How to apply interleaved batch permutation?


I am trying to solve a batch of linear systems using QR factorization.

The steps I follow are: 1) Assemble matrix and right-hand sides, 2) interleave with dge_interleave, 3) A P = QR with dgeqrff_interleave_batch, 4) B := Q^T B with dormqr_interleave_batch, 5) solve R X = B with dtrsm_interleave_batch. 

Now I need to apply the row (?) permutation to get the true X. 

I have tried the following process

    // The solution X is now sitting in the B_p buffer.
    // The interleaved pivot vectors P**i are in jvpt_p.

    std::vector<double> col_B(m*nrhs); // regular column-major array

    for (int i = 0; i < ninter; i++) {

        // Deinterleave
        ARMPL_CHECK(
            armpl_dge_deinterleave(ninter, i,
                m, nrhs, col_B.data(), 1, m,
                B_p, istrd_B, jstrd_B));

        // Permute
        LAPACKE_dlaswp(LAPACK_COL_MAJOR, nrhs, col_B.data(), m,
            0, m-1, jpvt_p, istrd_jpvt);

        // Print the result vector (first right-hand side only)
        for (int row = 0; row < m; row++) {
            std::cout << col_B[row] << '\n';
        }
    }


but it doesn't give me the expected result.

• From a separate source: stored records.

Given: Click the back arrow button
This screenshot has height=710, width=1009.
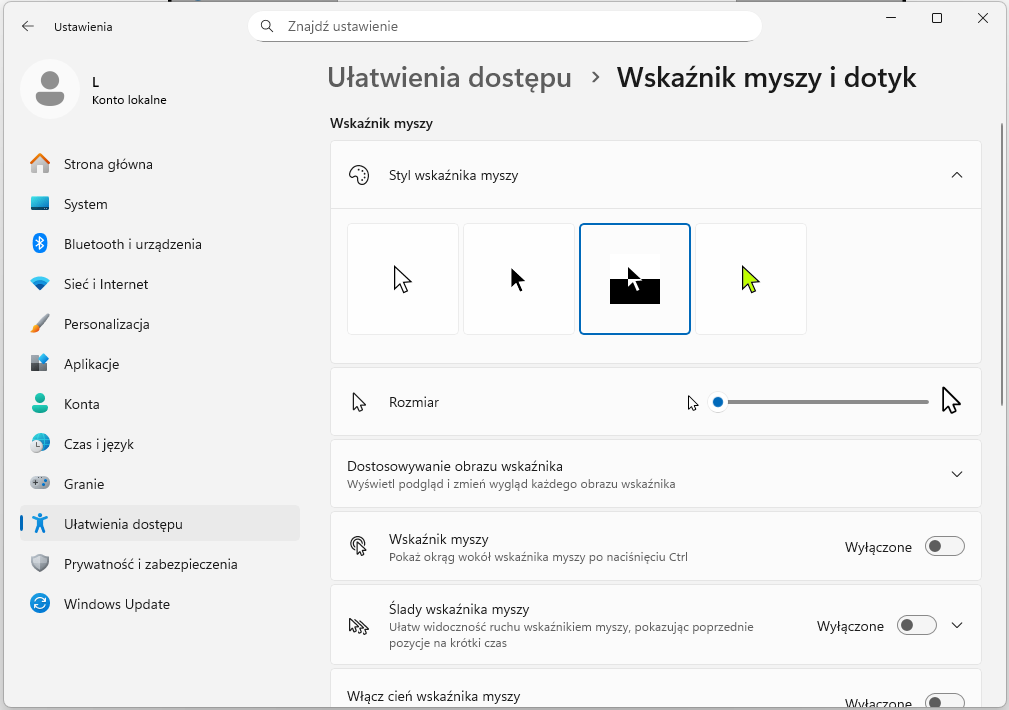Looking at the screenshot, I should (27, 27).
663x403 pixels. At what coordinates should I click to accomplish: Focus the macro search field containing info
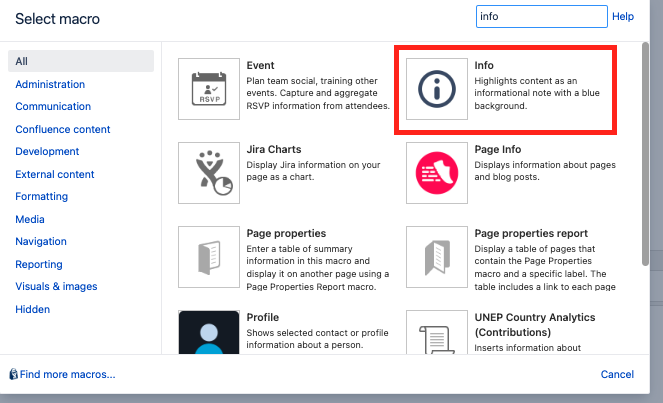coord(542,16)
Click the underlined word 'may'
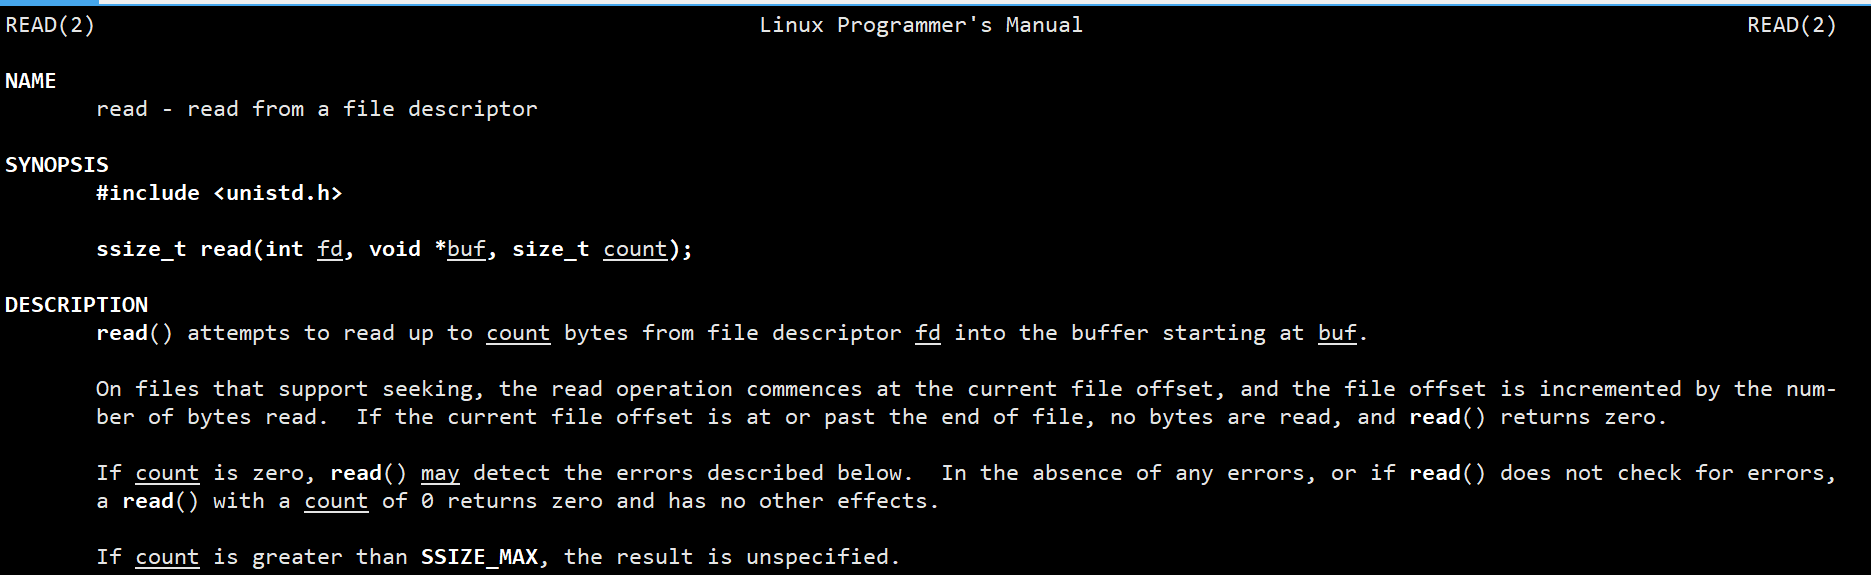Screen dimensions: 1871x575 tap(440, 473)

I would be very grateful if you could add an example of using the batch-interleave QR functions in future releases.


  • It looks like I have resolved the issue - jpvt is a simple permutation array.

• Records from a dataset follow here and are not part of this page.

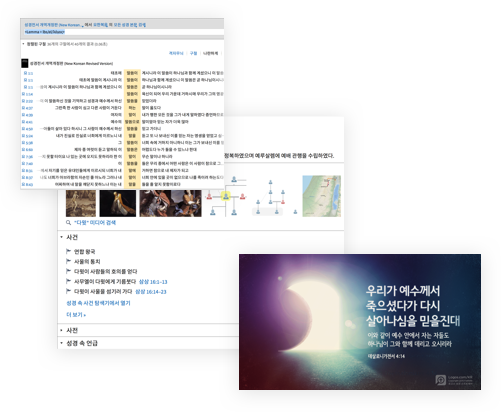
Task: Click the black Bible cover icon
Action: click(25, 63)
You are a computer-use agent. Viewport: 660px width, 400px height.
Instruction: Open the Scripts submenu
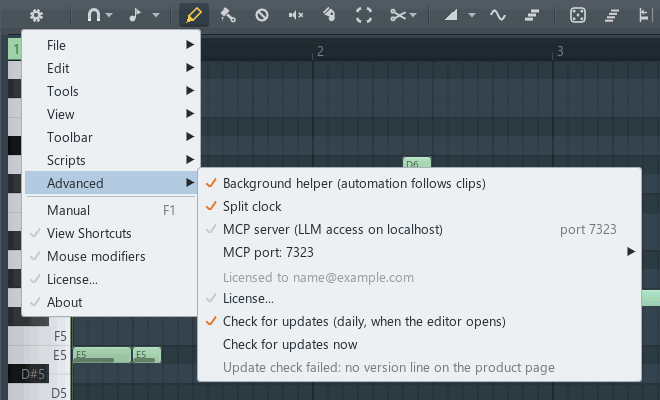coord(111,160)
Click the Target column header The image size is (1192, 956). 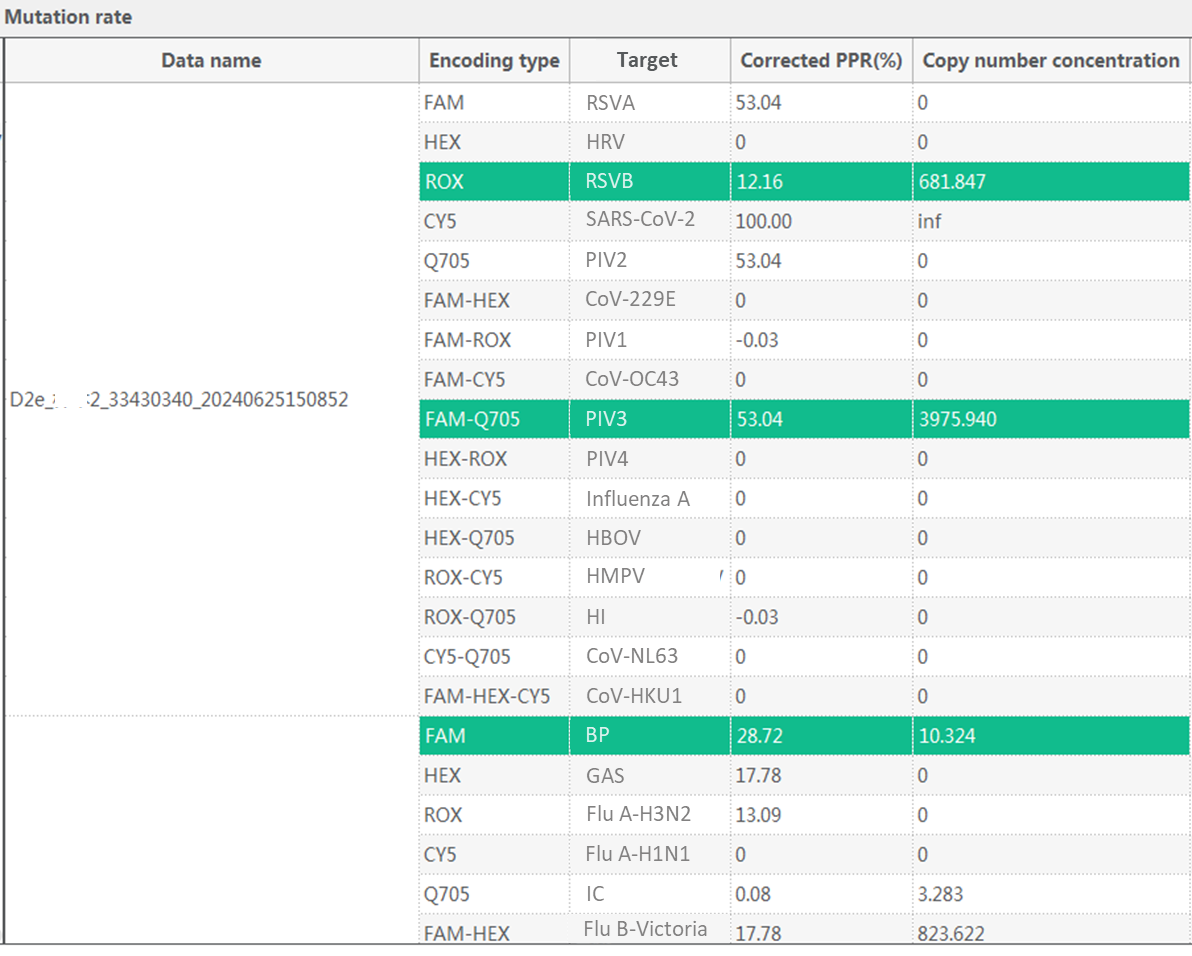pyautogui.click(x=647, y=60)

    (It is not series of swap as used by the DGETRF/DGETRS routines, see LAPACK discussion, so DLASWP can not be used here). 

    The following row swapping code worked for me:

            std::vector<double> final_X(m*nrhs);
            for (int j = 0; j < m; j++) {
                // Retrieve k
                int k = jpvt[j * ninter + i];
    
                // Copy all RHS for this row
                for (int rhs = 0; rhs < nrhs; rhs++) {
                    final_X[k + rhs * m] = col_B[j + rhs * m];
                }
            }


    I would assume the column permutation array uses zero-based indexing in C/C++ and one-based indexing in Fortran?
    Maybe that would be worthy of a note in the batch-interleave API documentation. 

    ---

    If that's okay, I have a couple more questions:

    - What would be the optimal interleaving factor (ninter) on Nvidia Grace (4x 128b SVE2 per core)? 
    - What would be the optimal interleaving factor on Apple M2?

    I'm interested in medium size matrices (20 to 100). I guess I'll have to run some tests empirically to find out?